"Inspiration is for amateurs, the rest of us just show up and get to work." Chuck Close
I have been suffering a creative drought. My brain on life support, my eyes blinded, words escaping me, on a flight to somewhere else. An October image taken from a SoCal window, captures how I feel. Sad, distorted and colorless, an artist (am I?) looking at a faded world through a dusty curtain.
In these past weeks I have been filling the days with the noises of busyness, my nights with excesses of food and drink, my body fed an extra 8 pounds.
While I have waited. For a force. To lift me. For time. To find inspiration.
Or deliver a verdict. The artist has left the building.
Until. This morning I was reminded of Mother Teresa, and the secret she hid. Afflicted with a deep sense of God’s absence for the last half-century of her life, she kept showing up anyway, for FORTY years. In the absence of felt faith, she maintained the actions and principles of it, and created goodness.

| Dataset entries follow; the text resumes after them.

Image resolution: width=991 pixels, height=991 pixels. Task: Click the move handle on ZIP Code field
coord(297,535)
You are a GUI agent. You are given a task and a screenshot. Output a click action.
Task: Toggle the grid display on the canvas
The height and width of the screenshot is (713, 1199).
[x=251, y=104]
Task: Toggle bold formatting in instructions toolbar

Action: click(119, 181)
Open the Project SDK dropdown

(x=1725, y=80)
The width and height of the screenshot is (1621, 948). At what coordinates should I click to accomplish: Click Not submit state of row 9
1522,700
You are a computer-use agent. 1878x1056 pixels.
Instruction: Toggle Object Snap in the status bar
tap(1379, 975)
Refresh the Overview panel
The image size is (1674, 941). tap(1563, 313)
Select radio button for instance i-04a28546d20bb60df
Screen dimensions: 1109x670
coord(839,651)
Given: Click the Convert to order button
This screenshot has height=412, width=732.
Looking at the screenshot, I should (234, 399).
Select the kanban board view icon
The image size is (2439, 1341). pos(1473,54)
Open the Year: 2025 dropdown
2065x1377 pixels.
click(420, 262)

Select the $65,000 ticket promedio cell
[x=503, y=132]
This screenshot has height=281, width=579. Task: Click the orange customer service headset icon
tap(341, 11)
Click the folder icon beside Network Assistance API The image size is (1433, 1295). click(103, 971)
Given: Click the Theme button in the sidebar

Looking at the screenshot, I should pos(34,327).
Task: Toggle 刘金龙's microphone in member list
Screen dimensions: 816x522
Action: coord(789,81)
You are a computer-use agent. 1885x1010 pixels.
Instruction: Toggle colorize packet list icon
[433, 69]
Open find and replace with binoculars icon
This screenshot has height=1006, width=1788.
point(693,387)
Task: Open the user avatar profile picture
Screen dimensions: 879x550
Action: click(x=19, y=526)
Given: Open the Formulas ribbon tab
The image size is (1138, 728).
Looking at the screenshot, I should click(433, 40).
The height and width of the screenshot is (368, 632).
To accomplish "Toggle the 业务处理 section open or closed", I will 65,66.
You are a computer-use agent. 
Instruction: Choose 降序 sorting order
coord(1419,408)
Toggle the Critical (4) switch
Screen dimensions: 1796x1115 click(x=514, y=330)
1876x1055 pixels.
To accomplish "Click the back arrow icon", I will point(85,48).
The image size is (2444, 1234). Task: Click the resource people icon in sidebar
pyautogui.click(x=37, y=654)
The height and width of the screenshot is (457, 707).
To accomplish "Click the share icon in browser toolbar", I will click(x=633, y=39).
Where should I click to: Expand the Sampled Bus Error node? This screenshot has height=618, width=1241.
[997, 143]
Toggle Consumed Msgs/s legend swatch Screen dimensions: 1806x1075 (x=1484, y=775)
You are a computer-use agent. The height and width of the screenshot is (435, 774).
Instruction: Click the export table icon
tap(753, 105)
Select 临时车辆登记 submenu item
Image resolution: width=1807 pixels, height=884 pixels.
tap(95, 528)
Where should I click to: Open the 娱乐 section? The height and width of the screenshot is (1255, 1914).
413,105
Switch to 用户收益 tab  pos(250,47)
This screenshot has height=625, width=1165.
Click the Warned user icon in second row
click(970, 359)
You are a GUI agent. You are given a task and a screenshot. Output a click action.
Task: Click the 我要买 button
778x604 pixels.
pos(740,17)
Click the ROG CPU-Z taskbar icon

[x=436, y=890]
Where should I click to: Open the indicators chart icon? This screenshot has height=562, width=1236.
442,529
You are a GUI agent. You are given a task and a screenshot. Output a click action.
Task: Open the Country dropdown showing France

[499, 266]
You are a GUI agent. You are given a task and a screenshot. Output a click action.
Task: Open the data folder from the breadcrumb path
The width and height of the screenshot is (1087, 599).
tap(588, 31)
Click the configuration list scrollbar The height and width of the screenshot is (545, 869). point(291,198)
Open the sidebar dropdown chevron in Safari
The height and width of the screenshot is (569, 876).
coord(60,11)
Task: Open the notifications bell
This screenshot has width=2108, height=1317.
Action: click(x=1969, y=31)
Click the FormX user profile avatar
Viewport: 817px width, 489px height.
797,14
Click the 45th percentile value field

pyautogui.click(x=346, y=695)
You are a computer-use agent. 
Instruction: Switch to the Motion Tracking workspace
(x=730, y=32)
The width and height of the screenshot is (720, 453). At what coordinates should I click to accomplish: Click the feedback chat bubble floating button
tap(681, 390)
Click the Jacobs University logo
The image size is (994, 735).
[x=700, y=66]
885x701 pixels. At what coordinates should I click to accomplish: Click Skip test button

Yes I know, don't bother to tell me. I am no Mother Teresa.
But I am a photographer. As is the painter Chuck Close. And so with his admonition ringing in my head, I return to the keyboard to scratch out these words. Tomorrow my camera and I will venture out into the world.
Yes I know, don't bother to tell me. I am no Chuck Close.
But in the absence of felt faith, I will "show up and get to work". ...and see if I can create some goodness.